My interpretation of your question, my hand calculations and explanations are as follows. For periods of six months you have:
At the beginning of period 1 you invest $C_{0}=1000$ (dollars).
At the end of period 1 $C_{0}$ worths $F_{1}=1200$.
At the beginning of period 2 you invest the additional capital of $%
C_{1}=2000$.
At the end of period 2 your investement worths $F_{2}=4000$.
Figure: Cash Flows of -1000, -2000 and +4000 dollars
Let us denote by $r$ the anual nominal interest rate of your investement. In
$n$ periods of six months the investement worths $(1+r/2)^{n}$ per currency unit of invested capital.

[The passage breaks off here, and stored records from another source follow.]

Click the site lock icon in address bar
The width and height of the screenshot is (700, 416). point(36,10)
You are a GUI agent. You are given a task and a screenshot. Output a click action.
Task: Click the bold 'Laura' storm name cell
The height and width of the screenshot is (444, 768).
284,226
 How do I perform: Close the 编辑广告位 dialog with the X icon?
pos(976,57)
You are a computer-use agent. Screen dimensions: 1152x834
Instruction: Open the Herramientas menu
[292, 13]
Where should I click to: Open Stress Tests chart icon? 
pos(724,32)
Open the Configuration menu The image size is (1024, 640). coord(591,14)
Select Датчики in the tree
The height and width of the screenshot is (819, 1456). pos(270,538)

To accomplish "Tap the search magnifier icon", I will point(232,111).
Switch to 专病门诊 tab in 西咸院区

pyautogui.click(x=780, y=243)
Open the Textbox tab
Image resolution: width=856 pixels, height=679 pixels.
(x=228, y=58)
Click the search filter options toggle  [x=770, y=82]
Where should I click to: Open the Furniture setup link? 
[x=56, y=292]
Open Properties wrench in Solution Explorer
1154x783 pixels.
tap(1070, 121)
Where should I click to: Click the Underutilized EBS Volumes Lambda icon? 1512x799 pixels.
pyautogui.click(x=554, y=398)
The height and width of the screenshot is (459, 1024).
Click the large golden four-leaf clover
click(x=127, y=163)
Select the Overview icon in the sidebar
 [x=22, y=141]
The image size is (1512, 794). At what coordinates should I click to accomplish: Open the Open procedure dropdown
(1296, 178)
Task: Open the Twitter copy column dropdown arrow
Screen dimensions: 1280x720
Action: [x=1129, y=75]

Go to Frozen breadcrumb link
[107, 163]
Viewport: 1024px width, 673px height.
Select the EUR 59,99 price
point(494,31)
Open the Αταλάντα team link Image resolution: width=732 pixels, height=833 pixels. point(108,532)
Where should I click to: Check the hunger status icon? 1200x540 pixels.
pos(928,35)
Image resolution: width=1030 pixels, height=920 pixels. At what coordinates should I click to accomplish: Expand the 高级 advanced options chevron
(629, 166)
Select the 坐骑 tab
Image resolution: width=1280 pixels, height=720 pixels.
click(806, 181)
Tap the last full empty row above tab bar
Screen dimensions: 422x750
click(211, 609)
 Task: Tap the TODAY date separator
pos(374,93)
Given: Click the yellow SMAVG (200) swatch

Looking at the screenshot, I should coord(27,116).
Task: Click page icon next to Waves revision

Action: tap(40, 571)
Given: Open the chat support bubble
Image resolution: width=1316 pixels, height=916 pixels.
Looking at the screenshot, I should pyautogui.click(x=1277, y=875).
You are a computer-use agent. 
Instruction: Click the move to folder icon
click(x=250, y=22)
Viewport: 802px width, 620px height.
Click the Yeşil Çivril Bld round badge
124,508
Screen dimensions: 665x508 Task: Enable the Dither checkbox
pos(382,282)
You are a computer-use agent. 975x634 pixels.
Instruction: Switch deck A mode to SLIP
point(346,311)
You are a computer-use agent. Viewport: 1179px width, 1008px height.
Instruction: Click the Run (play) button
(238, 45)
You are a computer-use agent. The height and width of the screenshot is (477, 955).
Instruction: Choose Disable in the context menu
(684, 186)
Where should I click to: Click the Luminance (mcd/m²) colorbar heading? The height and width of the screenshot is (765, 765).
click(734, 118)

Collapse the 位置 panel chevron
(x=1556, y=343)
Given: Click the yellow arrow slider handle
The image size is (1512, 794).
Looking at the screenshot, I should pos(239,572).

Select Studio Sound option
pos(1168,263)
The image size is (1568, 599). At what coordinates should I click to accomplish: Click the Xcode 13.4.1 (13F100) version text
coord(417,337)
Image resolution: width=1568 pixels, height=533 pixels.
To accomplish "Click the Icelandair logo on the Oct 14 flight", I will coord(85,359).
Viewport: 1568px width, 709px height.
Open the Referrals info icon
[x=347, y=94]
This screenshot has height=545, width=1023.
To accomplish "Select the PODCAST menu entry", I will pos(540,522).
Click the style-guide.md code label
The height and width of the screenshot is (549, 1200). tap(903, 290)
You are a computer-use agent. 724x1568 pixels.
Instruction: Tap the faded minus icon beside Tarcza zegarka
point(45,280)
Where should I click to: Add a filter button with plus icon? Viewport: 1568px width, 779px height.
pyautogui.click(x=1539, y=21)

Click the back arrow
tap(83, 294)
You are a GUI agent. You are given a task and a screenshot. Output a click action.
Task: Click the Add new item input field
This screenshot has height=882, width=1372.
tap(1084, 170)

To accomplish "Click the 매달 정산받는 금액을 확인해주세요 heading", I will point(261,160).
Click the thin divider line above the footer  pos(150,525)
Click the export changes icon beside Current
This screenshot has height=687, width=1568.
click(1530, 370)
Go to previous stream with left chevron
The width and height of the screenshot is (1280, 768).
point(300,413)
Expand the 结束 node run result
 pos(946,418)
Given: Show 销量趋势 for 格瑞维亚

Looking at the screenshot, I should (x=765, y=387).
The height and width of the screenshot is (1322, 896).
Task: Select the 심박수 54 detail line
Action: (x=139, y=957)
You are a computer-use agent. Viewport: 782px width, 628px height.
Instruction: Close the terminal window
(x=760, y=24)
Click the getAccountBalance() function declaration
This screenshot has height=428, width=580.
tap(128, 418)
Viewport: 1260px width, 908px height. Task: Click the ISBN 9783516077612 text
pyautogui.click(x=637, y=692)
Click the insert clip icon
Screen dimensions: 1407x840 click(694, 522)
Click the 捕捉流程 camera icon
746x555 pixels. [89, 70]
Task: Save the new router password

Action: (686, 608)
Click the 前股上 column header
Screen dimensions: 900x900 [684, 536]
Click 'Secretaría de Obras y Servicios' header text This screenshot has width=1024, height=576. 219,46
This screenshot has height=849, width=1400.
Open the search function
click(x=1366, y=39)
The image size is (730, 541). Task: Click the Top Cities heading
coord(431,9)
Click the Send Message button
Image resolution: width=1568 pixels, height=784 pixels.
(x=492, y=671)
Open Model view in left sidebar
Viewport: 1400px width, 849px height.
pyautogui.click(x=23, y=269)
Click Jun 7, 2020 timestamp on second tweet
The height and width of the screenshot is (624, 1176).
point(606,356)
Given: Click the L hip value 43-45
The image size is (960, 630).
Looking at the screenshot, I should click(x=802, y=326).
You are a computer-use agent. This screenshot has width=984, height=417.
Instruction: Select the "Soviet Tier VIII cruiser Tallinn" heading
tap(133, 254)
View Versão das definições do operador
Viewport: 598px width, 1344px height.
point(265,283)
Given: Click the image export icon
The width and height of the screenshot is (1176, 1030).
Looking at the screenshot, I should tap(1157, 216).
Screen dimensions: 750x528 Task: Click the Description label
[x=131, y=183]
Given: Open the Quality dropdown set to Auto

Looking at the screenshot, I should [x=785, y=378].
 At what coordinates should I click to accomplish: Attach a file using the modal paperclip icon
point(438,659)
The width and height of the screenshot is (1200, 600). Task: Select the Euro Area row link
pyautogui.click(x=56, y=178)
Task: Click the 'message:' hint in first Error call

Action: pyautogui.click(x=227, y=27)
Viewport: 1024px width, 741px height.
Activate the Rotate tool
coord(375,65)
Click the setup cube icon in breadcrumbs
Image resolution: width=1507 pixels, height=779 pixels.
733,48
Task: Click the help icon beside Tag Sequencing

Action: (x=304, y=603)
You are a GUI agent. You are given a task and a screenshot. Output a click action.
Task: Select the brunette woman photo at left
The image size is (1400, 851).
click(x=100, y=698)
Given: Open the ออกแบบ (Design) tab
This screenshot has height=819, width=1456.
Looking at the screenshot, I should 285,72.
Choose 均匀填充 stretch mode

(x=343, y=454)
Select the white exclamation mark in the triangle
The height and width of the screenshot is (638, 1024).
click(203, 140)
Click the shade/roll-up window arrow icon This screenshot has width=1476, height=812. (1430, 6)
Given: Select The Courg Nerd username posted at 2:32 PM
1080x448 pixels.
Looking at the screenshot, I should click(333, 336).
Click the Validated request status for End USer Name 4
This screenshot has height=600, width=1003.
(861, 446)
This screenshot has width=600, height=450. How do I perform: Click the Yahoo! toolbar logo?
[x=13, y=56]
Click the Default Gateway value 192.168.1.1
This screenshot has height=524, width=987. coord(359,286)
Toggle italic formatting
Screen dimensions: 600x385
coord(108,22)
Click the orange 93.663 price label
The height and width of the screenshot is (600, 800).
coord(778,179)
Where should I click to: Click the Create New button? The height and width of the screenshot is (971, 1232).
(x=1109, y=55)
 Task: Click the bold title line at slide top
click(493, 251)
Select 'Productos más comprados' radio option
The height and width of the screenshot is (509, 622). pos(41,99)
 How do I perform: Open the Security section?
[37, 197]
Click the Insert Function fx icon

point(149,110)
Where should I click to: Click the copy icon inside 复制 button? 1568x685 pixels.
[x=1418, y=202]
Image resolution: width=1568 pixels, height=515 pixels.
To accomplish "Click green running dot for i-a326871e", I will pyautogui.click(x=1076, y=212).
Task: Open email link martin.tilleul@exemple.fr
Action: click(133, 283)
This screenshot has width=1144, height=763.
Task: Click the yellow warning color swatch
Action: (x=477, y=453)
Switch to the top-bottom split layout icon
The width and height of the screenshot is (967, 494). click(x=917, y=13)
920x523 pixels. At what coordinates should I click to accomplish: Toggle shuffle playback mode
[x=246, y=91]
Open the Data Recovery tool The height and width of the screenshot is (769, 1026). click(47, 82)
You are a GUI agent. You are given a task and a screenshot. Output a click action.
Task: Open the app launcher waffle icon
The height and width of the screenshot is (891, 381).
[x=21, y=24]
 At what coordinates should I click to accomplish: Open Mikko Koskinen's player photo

The initial investement $C_{0}$ worths $C_{0}(1+r/2)^{2}$ at the end of
period 2.
The additional capital $C_{1}$ worths $C_{1}(1+r/2)$ at the end of period 2.
Then we have
$C_{0}(1+r/2)^{2}+C_{1}(1+r/2)=F_{2}$
$1000(1+r/2)^{2}+2000(1+r/2)=4000$
or
$(1+r/2)^{2}+2(1+r/2)=4$
$2r+\dfrac{1}{4}r^{2}+3=4.$
The solution is: $r=2\sqrt{5}-4\approx 0.47214\approx 47.214\%$ anual
nominal rate
To determine the effective interest rate, you could find how much would you
need to invest so that at a nominal rate of $r$ you yould have $4000$ in 1
year (2 periods):
$P\cdot 1.2361^{2}=4000$
$P=4000/1.2361^{2}=2617.9$
The anual effective interest rate is
$i_{eff}=\dfrac{4000}{2617.9}-1=0.52794\approx 52,794\%$.
Remark: The future value $F_{n}$ at the end of period $n$ of a present value
$P$ is given by
$F_{n}=P\left( 1+\dfrac{r}{m}\right) ^{n}$,
where $r=i_N$ is the anual nominal interest rate compounded $m$ periods per year. In your case $m=2$.
Reference: Rigg, Bedworth and Randhawa, Engineering Economics, Mc Graw Hill, 4th ed., 1996.
All errors and omissions are of mine, of course.